Logged at publication, scored automatically once the window closes — never edited.

AI Breakdown

Summary

The ongoing conflict is expected to have a significant impact on the Gulf's economies, with the UAE likely to be more affected than Saudi Arabia due to its high level of globalization. This may lead to market volatility and potential price reflections across various assets. The conflict's effects on the region's economies will be closely watched by investors, potentially influencing market sentiment and asset prices.

Market Context

The conflict may lead to increased market volatility, potentially affecting assets such as crude oil (WTI, Brent), currencies (AED, SAR), and stocks in the region (ADSM, TADAWUL).

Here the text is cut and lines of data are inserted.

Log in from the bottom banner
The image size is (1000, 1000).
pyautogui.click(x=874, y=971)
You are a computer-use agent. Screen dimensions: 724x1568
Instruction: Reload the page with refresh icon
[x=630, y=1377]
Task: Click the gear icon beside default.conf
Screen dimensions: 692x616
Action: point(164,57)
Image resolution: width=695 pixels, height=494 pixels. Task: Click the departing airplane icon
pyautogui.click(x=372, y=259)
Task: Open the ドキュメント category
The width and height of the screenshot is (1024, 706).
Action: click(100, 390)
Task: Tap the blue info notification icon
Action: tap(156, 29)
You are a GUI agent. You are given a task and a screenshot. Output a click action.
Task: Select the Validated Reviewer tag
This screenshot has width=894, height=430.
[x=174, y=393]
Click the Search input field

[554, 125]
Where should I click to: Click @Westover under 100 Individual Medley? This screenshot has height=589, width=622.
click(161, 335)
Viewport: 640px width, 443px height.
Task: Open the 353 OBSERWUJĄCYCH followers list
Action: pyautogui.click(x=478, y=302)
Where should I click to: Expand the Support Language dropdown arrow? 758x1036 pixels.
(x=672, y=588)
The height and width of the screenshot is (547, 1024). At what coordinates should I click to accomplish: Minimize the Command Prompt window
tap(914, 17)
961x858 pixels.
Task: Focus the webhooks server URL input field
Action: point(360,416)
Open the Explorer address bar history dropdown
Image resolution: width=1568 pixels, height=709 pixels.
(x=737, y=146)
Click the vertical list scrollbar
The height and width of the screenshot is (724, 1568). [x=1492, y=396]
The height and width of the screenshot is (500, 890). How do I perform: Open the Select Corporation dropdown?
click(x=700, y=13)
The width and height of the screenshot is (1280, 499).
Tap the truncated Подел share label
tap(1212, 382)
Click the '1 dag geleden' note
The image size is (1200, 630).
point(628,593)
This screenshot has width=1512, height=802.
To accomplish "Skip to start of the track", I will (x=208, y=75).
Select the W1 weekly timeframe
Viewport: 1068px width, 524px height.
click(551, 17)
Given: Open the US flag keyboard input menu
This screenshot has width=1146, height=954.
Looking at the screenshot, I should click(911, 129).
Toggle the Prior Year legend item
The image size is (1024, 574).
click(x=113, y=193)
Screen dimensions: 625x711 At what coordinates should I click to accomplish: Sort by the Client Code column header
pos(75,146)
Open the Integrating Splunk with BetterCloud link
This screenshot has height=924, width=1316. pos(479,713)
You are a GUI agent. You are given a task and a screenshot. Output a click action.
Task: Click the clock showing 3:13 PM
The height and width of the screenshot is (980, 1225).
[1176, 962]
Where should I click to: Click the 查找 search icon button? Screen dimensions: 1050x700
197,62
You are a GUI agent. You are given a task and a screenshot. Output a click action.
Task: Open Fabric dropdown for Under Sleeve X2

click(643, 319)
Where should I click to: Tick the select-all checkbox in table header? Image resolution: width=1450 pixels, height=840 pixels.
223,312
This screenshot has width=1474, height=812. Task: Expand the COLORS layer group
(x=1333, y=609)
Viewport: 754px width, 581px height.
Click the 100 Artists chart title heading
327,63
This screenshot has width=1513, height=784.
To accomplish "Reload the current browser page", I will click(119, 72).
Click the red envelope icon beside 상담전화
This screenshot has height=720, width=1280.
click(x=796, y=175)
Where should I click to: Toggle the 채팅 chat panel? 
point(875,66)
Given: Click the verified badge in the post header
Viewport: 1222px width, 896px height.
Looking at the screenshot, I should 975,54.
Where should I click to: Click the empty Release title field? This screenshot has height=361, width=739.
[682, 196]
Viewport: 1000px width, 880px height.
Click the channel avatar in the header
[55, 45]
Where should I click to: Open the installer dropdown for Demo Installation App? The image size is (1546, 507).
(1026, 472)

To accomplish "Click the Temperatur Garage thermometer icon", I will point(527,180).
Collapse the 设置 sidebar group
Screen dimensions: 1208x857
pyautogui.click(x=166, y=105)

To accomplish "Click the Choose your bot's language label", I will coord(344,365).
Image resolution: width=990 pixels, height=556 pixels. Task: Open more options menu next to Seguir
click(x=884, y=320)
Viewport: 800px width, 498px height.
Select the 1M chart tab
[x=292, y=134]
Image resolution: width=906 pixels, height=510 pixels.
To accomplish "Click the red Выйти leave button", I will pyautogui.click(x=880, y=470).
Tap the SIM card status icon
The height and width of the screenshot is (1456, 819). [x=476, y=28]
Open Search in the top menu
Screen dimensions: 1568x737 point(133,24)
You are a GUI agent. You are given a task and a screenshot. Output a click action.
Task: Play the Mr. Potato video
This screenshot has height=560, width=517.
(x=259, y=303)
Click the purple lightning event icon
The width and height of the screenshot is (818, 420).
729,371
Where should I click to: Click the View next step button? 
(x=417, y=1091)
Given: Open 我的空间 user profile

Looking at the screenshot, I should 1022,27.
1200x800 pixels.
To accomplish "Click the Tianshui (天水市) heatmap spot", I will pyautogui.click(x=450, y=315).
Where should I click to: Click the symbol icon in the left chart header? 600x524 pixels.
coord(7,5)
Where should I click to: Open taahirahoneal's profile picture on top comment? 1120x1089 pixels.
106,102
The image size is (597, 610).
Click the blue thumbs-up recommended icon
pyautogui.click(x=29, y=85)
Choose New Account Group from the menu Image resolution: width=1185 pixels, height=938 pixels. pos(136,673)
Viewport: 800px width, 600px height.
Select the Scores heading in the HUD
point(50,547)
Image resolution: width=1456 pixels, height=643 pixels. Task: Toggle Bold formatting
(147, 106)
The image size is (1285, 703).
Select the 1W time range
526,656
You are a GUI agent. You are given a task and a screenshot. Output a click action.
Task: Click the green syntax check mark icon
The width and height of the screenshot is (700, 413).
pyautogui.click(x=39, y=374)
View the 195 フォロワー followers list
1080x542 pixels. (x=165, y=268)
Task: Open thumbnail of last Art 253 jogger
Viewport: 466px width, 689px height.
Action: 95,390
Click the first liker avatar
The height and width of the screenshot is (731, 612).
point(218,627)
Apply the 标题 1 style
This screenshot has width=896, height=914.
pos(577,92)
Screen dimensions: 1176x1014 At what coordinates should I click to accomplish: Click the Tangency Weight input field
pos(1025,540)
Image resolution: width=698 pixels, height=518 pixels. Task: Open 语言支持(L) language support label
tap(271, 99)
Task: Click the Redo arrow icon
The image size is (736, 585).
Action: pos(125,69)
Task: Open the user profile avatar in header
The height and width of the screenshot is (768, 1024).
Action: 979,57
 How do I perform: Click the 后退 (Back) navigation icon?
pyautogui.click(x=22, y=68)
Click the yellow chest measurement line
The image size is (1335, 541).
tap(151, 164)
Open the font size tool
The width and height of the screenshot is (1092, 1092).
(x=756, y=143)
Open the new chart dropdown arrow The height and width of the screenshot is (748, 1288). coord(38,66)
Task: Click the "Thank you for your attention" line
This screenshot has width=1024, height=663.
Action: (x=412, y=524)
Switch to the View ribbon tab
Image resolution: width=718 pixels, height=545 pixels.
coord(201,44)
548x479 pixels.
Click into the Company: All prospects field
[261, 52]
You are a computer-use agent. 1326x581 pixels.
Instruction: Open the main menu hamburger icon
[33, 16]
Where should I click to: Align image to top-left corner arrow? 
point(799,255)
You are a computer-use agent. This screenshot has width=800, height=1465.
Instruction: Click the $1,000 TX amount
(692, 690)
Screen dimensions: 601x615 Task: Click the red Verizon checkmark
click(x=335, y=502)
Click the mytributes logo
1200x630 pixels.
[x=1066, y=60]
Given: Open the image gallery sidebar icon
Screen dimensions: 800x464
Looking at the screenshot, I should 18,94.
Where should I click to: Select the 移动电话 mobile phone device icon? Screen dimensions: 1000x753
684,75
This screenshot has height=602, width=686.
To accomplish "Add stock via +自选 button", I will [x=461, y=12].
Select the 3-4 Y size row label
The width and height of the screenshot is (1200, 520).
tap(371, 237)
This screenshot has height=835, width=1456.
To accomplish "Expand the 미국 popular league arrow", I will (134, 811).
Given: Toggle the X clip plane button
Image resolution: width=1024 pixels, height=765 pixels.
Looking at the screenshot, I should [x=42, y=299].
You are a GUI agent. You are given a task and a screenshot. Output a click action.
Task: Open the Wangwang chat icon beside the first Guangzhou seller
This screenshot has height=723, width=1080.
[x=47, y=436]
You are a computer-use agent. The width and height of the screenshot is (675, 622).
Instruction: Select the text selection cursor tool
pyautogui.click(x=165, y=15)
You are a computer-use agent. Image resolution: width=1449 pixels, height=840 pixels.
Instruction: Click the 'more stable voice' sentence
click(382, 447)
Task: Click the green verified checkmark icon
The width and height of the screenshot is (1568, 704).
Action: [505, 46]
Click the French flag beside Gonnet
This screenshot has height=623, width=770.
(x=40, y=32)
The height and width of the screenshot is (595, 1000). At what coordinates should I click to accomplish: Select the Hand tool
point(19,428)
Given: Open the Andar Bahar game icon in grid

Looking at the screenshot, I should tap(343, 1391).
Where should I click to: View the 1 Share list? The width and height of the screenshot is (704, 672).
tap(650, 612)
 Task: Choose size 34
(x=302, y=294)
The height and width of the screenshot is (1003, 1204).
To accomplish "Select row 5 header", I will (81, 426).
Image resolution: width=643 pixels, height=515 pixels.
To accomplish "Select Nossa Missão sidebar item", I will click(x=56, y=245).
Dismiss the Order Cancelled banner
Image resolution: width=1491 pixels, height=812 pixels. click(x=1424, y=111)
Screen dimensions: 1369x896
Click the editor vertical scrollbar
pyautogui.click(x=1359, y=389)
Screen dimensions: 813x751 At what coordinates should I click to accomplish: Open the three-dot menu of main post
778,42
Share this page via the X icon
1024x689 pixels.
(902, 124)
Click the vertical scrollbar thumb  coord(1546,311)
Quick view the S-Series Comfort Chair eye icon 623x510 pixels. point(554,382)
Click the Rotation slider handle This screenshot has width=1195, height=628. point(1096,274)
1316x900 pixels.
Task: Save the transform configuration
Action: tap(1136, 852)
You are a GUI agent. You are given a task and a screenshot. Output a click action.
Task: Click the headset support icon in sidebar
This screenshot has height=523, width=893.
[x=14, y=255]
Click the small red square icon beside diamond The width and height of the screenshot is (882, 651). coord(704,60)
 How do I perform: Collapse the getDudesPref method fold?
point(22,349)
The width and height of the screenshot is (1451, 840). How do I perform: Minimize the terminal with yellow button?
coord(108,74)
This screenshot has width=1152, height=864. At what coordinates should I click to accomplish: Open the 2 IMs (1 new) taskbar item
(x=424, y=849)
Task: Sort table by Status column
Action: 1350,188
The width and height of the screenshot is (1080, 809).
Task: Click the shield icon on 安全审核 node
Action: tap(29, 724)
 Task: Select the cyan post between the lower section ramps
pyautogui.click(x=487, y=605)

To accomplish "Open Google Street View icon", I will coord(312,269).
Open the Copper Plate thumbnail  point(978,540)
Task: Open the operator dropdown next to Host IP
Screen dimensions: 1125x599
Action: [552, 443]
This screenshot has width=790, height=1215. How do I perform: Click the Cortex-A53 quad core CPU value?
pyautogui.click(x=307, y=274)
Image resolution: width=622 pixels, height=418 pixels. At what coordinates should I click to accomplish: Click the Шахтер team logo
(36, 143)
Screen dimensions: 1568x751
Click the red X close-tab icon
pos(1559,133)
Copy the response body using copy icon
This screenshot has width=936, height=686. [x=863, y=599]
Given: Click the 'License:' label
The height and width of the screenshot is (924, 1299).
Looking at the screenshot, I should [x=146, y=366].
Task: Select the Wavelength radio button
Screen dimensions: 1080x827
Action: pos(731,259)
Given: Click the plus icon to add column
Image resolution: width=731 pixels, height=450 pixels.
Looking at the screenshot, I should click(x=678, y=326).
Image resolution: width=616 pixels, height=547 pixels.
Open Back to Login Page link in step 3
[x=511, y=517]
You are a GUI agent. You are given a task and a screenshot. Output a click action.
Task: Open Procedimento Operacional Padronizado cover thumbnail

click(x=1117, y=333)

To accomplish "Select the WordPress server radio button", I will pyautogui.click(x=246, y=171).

The UAE's higher exposure to global trade may result in a more pronounced impact on its economy, potentially leading to a decline in assets such as UAE-based stocks (Emaar Properties, Emirates NBD) and a strengthening of the US dollar (USD) against the UAE dirham (AED).

Key Drivers

  • Conflict escalation
  • Global trade disruption
  • Regional economic instability

Risks

  • Escalating violence leading to supply chain disruptions
  • Potential decline in investor confidence in the region

Time Horizon

Medium Term

Original article published by Financial Times on March 18, 2026.
Analysis and insights provided by AnalystMarkets AI.